The Rome Statute established the ICC in 2002 to investigate the world’s worst atrocities, including war crimes, crimes against humanity, genocide and crimes of aggression.
“We are collecting a very significant body of material, information and evidence that is relevant to those particular crimes,” Khan said.
Flare-up
Fighting broke out between the Sudanese Armed Forces (SAF) and the paramilitary Rapid Support Forces (RSF) in April last year, the latest flare-up in a conflict that has been simmering for more than 20 years.
The latest wave of violence has left nearly half of Sudan’s 49 million people requiring aid, with more than 7.5 million displaced. The UN reports that 12,000 people had been killed by the end of 2023, but the actual death toll is believed to be higher.
Khan, who recently visited refugee camps in neighbouring Chad that hold tens of thousands of refugees from Darfur, spoke of fears Darfur would become “the forgotten atrocity”.
He urged Sudan’s military-led government to provide ICC investigators with multiple-entry visas and respond to 35 requests for assistance.
Climate of impunity
Sudan plunged into chaos last April when long-simmering tensions between the military, led by General Abdel Fattah al-Burhan, and the RSF, commanded by Mohamed Hamdan “Hemedti” Dagalo, erupted into street battles in the capital, Khartoum, and other areas.
The violence has extended from the earlier conflict that began in 2003, when rebels from the territory’s ethnic sub-Saharan African community launched an armed rebellion, accusing the Arab-dominated government in Khartoum of discrimination and neglect.
The government, under then-President Omar al-Bashir, responded with aerial bombings and unleashed the militia group Popular Defence Forces, also known as the Janjaweed, which is accused of mass killings and rapes. Up to 300,000 people were killed and 2.7 million were driven from their homes.
Internationally-brokered deals and peacekeeping forces have struggled to subdue the violence over the last two decades.
In 2005, the UNSC referred the situation in Darfur to the ICC. Khan has said the court still has a mandate under that resolution to investigate crimes in the region.
The prosecutor warned that the world must face “an ugly and inescapable truth” relating to its failure regarding the earlier conflict.
“The failure of the international community to execute the warrants that have been issued by independent judges of the ICC has invigorated the climate of impunity and the outbreak of violence that commenced in April that continues today,” he said.
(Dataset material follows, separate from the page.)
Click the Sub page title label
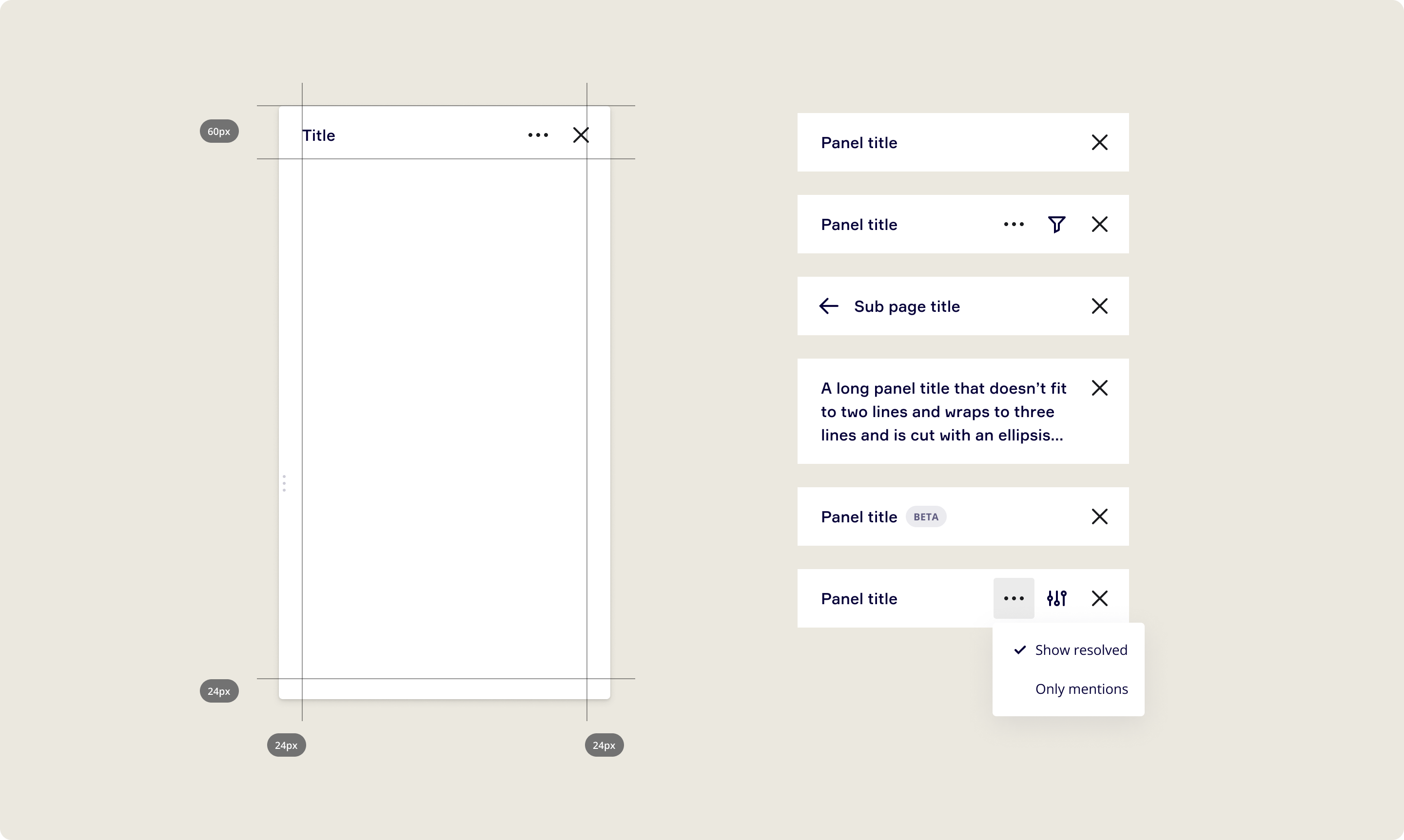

“Without justice for past atrocities, the inescapable truth is that we condemn the current generation, and if we do nothing now, we condemn future generations to suffering the same fate,” Khan said.
‘Rules of war’
Responding to the claims, Sudan’s UN Ambassador Al-Harith Idriss al-Harith Mohamed insisted that the government had cooperated with the prosecutor’s office and was waiting for a visit from Khan.
He accused the ICC of not taking into consideration its “strategic engagement and the operational realities on the ground”.
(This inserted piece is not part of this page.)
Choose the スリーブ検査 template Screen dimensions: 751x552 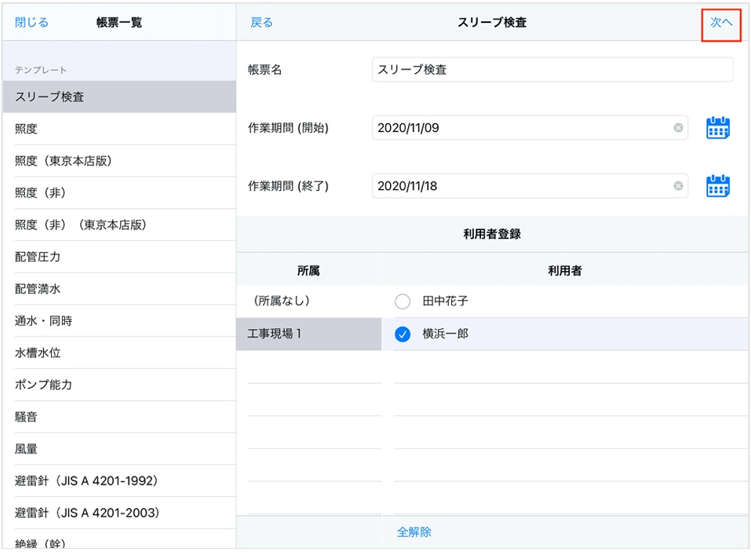118,97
Mohamed said the RSF “militia” is committing large-scale, systematic attacks which aim “to force ethnic cleansing and identity killing” of Darfur’s Masalit ethnic community. He said it is up to the prosecutor to determine if this amounts to genocide.
The Sudanese ambassador said the armed forces do not call for war but are compelled to defend the country. He claimed that the military spares no effort to minimise collateral damage and comply with the laws of war.
ICC ‘progress’
Last April, the first ICC trial to deal with atrocities by Sudanese government-backed forces in Darfur began in The Hague, Netherlands.
The defendant, Popular Defence Forces leader Ali Muhammad Ali Abd-Al-Rahman – also known as Ali Kushayb – pleaded not guilty to 31 charges of war crimes and crimes against humanity.
Khan said he was pleased to report to the council that there has been “progress” in the ICC cases against former President al-Bashir and two senior government security officials during the 2003 Darfur conflict, Abdel-Rahim Muhammad Hussein and Ahmed Haroun.
“We’ve received evidence that further strengthens those particular cases,” Khan said. The three have never been turned over to the ICC, and their whereabouts during the current conflict in Sudan remain unknown.